Un seul condamné sur plus d’une dizaine dans l’affaire Ernest Manirumva avait été informé des griefs de la partie civile dans le procès en audience publique de ce jeudi. Le procès a été reporté sine die puisque la partie civile a estimé nécessaire la présence des condamnés.
La confrontation au cours de ce procès n’a duré que moins d’une trentaine de minutes. La partie civile a d’abord exigé que les normes de formes soient remplies avant d’entrer dans le fond.
Les avocats de la partie civile en occurrence l’Observatoire de la Lutte contre la Corruption et les Malversations Economiques et la Famille de feu Ernest Manirumva ont indiqué que pour que la justice soit équitable, les condamnés que cette organisation qualifie de bouc émissaires devraient être présents.
Le siège n’a pas tellement répliqué à part qu’il a écouté les 5 avocats donné leurs arguments. Près de 30 minutes après, le siège a reporté le procès à plus tard.
Au sortir de cette audience, les avocats de la partie civile avaient une lecture mitigée autour de l’absence de cette dizaine de condamnés. Pour l’avocat d’Hilaire Ndayizamba, la question est à poser aux responsables de l’administration pénitentiaire qui seuls ont le droit de statuer, d’accorder ou non les permissions de sortie de prison aux détenus.
Les avocats de l’OLUCOME ont précisé qu’à leur connaissance Hilaire Ndayizamba n’a pas interjeté appel après sa condamnation de peine perpétuité, son avocat a indiqué que la question ne devrait être une préoccupation pour toutes les parties. « Il interjettera appel quand il en aura besoin », a-t-il souligné.
De sa part, l’avocat de l’OLUCOME a parlé de surprise désagréable. Me Janvier Bigirimana a souligné qu’à sa connaissance les 10 condamnés devraient préalablement être informés du contenu des plaidoiries de l’OLUCOME. Il a regretté que seul Hilaire Ndayizamba en a été informé alors qu’il a n’avait même pas porté plainte.

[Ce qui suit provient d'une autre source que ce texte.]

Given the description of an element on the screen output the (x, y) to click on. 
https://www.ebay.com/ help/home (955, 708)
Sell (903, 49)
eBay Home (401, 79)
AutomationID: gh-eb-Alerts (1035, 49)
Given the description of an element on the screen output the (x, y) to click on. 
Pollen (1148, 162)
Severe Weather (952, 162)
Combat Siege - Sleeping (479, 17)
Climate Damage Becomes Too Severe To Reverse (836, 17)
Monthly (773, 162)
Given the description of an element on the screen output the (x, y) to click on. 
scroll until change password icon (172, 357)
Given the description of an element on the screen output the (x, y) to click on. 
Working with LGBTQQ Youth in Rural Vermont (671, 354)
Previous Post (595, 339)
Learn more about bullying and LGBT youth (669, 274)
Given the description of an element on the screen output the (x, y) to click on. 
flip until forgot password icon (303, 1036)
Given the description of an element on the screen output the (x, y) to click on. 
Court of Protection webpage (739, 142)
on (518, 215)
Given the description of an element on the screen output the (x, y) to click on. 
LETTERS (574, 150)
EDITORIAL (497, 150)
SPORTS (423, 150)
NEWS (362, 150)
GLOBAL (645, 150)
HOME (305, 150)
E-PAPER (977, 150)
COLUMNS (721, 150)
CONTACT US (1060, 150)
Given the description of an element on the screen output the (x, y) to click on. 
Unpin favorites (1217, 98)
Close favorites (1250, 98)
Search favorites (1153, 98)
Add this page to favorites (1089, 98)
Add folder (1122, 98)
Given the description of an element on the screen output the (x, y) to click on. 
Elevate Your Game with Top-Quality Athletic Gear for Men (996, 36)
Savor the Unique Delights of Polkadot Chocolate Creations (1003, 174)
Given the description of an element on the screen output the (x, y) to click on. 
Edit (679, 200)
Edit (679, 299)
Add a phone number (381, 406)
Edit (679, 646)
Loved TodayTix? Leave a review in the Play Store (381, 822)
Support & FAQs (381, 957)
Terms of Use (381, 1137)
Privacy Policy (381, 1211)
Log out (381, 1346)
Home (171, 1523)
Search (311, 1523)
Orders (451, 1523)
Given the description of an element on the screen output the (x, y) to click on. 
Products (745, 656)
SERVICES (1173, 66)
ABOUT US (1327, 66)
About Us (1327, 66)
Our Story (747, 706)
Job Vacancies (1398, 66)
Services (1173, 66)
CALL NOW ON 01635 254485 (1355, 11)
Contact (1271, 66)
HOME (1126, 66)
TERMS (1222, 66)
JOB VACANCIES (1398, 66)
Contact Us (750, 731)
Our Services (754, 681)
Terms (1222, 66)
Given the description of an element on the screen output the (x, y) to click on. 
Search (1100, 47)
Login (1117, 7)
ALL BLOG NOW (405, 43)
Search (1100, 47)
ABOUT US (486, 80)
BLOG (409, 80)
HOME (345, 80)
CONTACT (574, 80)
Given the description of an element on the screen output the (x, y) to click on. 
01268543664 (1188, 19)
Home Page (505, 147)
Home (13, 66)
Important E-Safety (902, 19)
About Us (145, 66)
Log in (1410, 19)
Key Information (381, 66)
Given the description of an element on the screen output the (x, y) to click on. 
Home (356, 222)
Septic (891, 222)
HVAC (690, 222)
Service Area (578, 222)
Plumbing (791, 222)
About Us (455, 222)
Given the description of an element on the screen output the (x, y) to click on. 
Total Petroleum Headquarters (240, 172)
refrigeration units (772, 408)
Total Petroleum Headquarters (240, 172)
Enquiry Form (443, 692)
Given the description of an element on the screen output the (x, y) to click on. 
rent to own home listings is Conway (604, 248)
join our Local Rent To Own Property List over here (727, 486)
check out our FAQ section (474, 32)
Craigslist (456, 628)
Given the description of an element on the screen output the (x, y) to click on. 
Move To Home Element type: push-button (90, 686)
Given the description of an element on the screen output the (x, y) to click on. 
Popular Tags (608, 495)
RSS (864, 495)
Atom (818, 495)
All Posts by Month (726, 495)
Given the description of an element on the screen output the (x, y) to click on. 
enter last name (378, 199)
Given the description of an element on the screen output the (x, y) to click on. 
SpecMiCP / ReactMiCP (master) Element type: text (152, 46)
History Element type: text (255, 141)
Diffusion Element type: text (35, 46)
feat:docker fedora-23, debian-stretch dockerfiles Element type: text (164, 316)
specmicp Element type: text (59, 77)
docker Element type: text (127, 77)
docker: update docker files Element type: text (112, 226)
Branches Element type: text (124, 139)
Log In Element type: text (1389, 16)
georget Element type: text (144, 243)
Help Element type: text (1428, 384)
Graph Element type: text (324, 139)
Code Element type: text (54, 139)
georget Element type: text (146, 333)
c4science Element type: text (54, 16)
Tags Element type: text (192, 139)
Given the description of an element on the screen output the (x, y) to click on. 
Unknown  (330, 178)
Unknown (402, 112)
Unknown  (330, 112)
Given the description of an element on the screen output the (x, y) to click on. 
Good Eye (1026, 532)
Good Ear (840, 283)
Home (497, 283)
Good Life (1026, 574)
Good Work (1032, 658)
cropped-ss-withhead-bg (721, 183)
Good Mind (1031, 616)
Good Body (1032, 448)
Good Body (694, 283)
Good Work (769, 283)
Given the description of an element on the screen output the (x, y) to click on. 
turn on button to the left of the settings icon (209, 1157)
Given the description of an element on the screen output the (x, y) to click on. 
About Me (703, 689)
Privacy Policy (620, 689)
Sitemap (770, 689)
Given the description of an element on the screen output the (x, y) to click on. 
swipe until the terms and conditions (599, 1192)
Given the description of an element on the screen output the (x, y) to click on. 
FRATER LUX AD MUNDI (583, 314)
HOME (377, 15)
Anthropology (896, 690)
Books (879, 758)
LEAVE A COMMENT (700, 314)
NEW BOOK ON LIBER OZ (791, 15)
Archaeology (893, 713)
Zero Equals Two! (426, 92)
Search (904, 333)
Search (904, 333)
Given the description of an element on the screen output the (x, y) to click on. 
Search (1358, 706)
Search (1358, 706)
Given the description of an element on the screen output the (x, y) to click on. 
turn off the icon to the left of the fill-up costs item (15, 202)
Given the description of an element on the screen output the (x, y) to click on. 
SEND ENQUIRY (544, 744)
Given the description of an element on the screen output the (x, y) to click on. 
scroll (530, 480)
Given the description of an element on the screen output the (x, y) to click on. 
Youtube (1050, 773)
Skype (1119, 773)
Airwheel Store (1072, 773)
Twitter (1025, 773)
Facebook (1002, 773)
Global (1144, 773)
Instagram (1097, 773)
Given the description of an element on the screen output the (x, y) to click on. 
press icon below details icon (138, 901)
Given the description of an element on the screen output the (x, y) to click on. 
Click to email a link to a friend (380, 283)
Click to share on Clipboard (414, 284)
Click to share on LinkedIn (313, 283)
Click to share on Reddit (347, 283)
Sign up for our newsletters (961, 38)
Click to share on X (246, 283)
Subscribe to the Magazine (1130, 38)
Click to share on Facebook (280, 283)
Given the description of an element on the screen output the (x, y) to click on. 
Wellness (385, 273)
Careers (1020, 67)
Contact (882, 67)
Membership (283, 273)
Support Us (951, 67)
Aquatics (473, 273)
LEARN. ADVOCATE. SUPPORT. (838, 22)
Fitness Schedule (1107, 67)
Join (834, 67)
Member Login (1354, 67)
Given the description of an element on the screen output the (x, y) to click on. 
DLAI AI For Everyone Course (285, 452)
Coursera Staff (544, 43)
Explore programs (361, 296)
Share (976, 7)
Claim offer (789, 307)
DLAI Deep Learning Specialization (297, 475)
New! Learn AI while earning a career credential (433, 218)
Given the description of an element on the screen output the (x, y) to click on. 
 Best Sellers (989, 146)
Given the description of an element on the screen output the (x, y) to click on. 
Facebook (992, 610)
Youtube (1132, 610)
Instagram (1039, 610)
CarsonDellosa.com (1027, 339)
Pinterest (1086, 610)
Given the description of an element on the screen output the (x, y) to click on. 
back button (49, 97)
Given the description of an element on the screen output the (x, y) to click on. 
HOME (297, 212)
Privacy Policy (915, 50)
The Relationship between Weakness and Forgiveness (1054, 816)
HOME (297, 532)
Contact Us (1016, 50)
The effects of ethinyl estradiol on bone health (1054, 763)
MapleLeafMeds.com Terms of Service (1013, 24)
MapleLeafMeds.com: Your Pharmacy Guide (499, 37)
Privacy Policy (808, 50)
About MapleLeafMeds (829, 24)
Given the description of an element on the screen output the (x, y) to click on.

Jusqu’à présent, la partie civile plaide pour que les enquêtes du FBI selon lesquelles certaines hautes autorités de la police et du Service National des Renseignements auraient eu leur part de responsabilité dans l’exécution d’Ernest Manirumva Vice président de l’Olucome fassent objet de matière dans la recherche de la vérité auprès du ministère public.
Ernest Manirumva a été tué le 9 avril 2009. Jusqu’à présent la lumière sur sa mort reste entachée de zones d’ombres. La société civile continue à réclamer bec et ongle la justice.
Le numéro 2 de l’OLUCOME à l’époque aurait été tuée suite à des enquêtes qu’il faisait autour de l’achat des armes par Bujumbura qui n’ont pas jamais parvenu dans les instances habilitées et les détournements des vivres par la police nationale.